Starting at the line that contains "Screen dimensions: 1199x401", write out every line to the end of the records below exactly, and leave out the pictures.

— DATA TO USE —
════════════════

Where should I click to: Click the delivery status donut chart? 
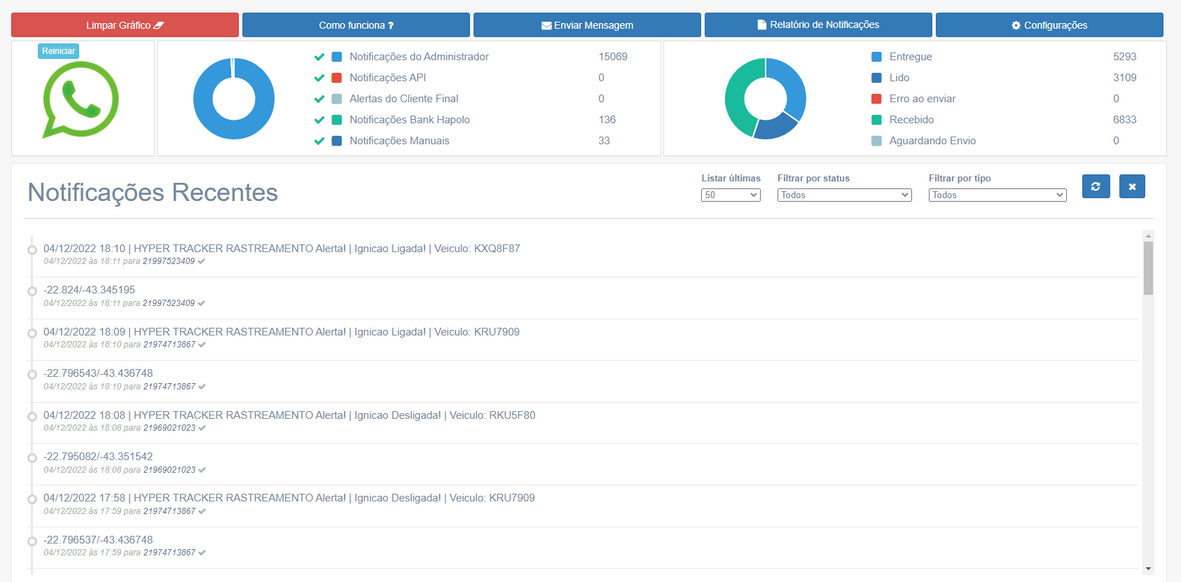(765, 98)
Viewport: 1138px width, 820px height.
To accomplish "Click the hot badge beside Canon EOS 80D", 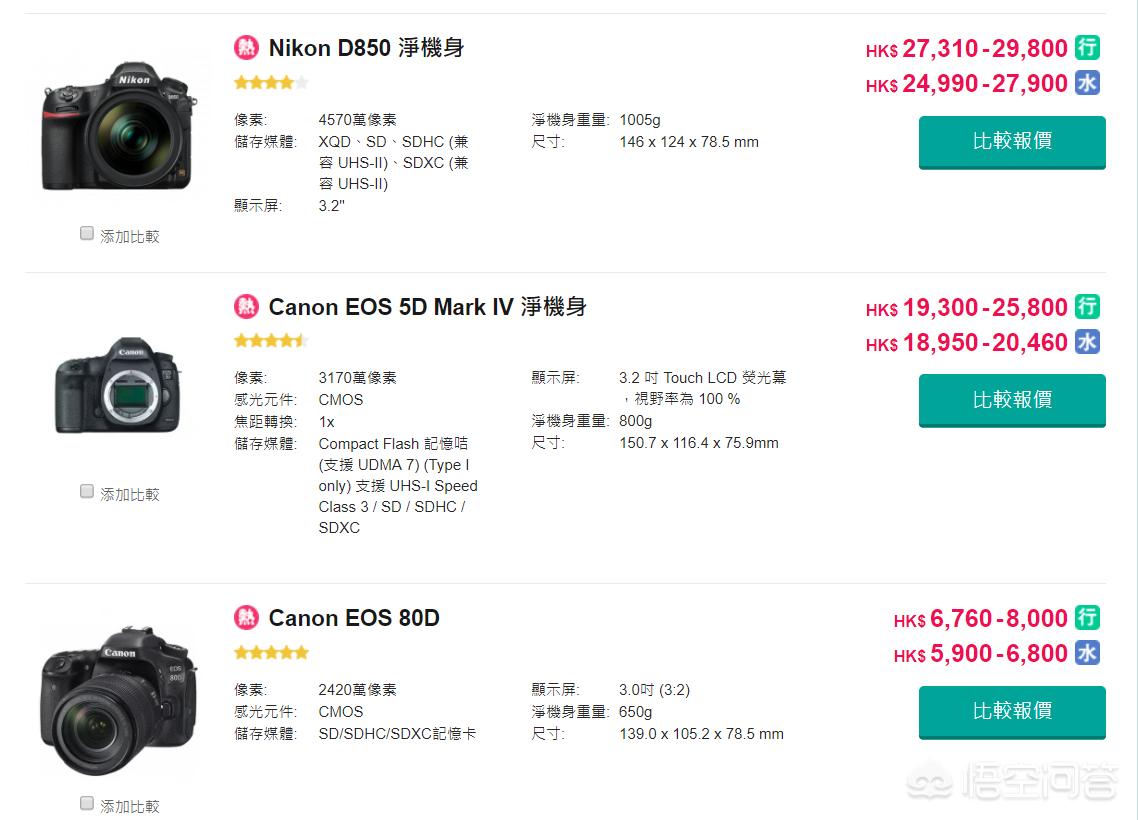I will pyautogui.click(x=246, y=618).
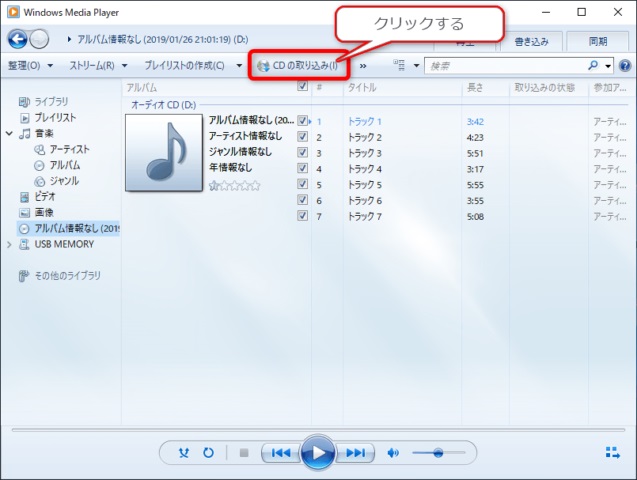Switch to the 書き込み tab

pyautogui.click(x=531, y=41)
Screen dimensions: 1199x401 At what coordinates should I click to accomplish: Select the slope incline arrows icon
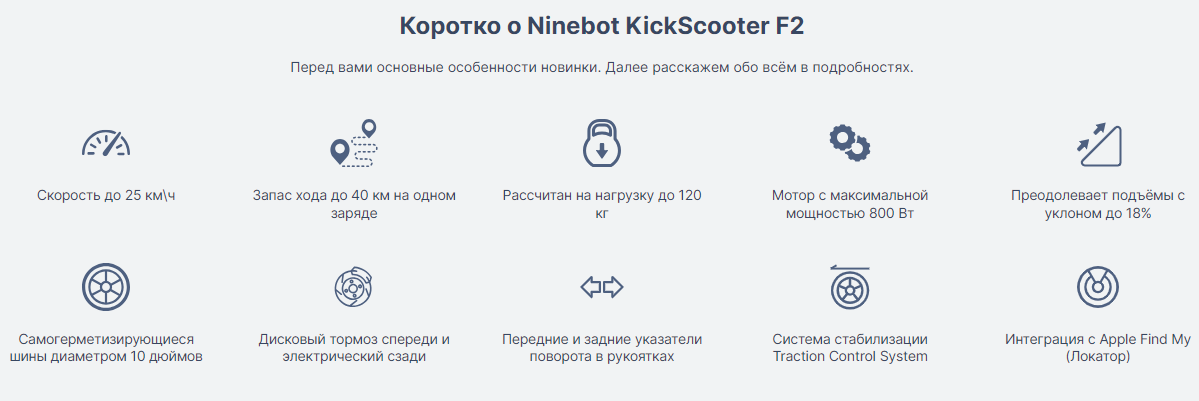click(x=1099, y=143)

════════════════

— PROBLEM SOLUTION —
Screen dimensions: 1199x401 At what coordinates should I click to accomplish: Select the slope incline arrows icon
click(x=1099, y=143)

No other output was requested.